**Recorded data:**
** Start **
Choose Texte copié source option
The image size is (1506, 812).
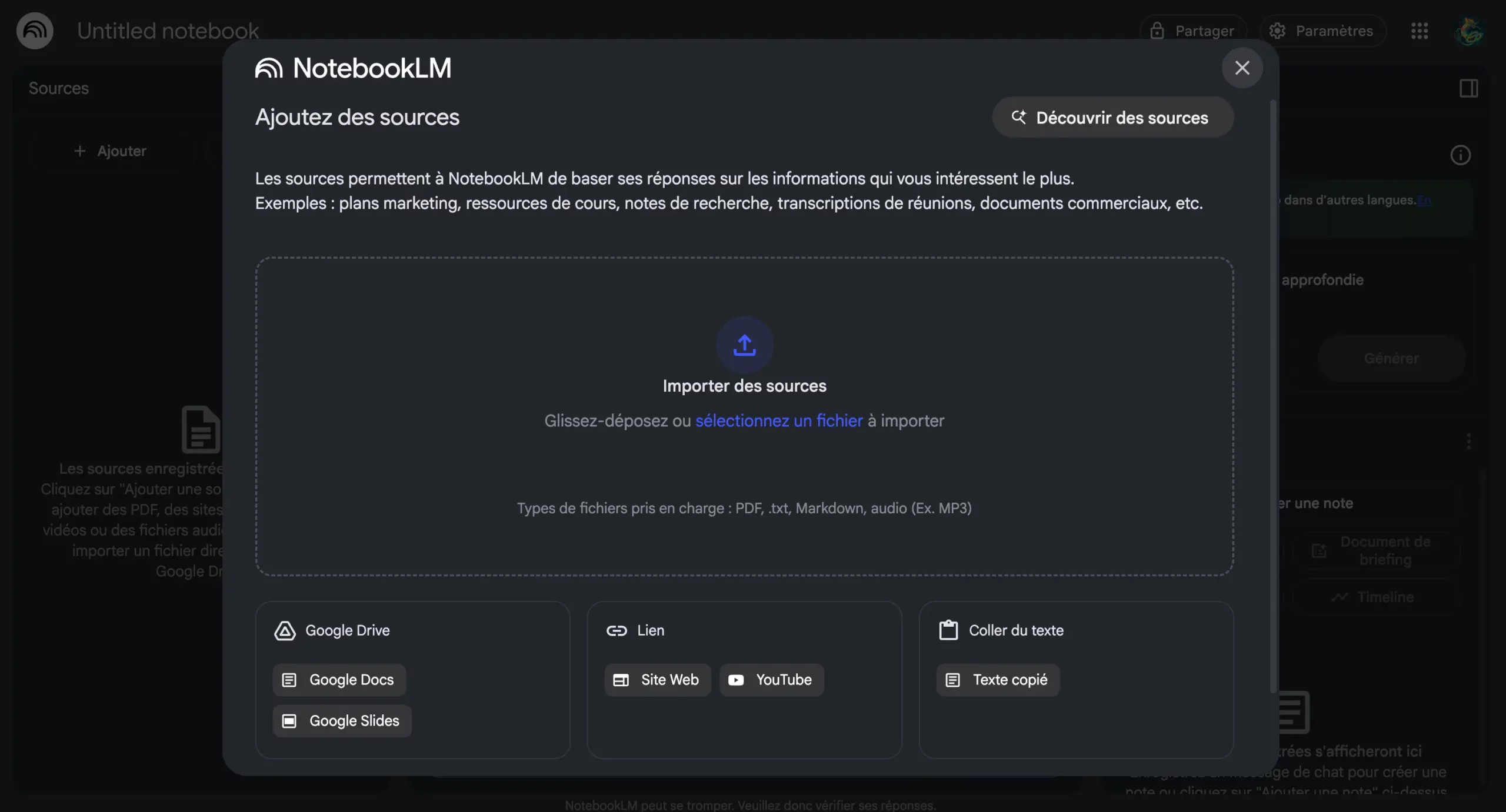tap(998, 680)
** End **
** Start **
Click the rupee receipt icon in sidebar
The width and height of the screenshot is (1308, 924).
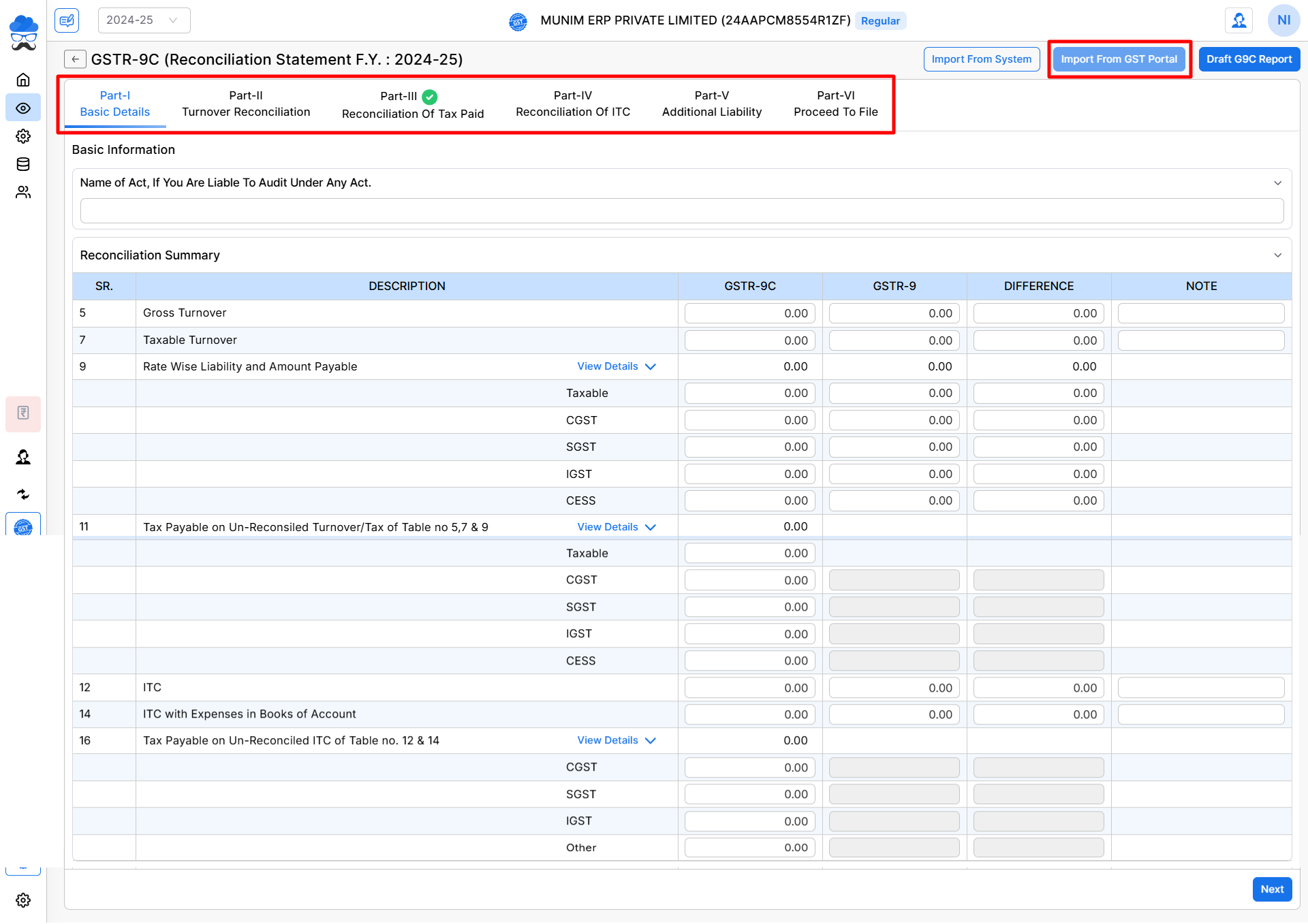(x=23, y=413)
** End **
**Goal of the exercise:** Reproduce the listing lines verbatim, starting at the line containing "Click the rupee receipt icon in sidebar" and ending at the line containing "(x=23, y=413)", both included. Omit the pictures from your answer.

**The output:**
Click the rupee receipt icon in sidebar
The width and height of the screenshot is (1308, 924).
(x=23, y=413)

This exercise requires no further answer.